For landowners considering whether to engage, the process typically starts with a professional site viability assessment. This evaluation covers power access (distance to substation, available capacity, utility utility timeline), fibre connectivity (on-site or nearby routes), zoning status, environmental factors (wetlands, flood zones, endangered species), and development capacity (how many MW the site could support given parcel size and setback requirements). Assessment results position the landowner to negotiate from a position of knowledge, whether they choose to sell the land outright, enter a ground lease (which can generate $50,000-200,000+ per acre per year for prime sites), or participate in a development joint venture.

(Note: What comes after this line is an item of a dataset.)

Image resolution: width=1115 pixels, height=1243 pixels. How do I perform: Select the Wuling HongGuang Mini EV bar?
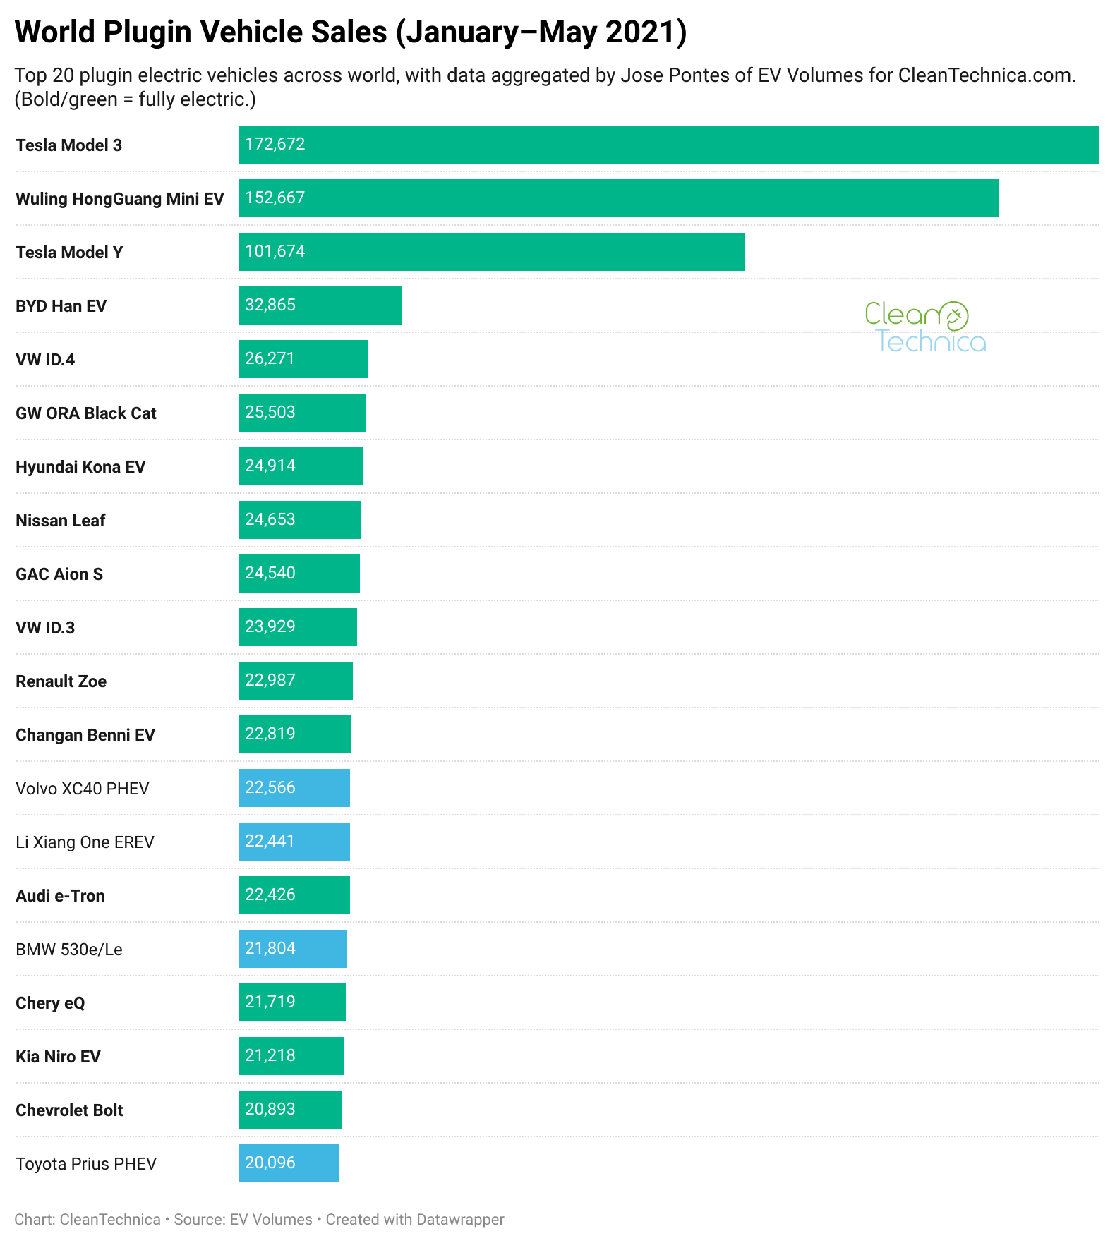coord(618,198)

The window of opportunity is significant but not unlimited. As more supply comes online in the late 2020s and primary markets solve their power constraints, the premium for new sites may moderate. Landowners who act now - while demand is at its peak and developers are competing for available sites - are best positioned to maximize value. The convergence of AI-driven demand, grid constraints pushing development into new geographies, and trillions of dollars in committed investment creates conditions that may not repeat for decades. A professional assessment is the essential first step in understanding whether your property could be part of this transformation.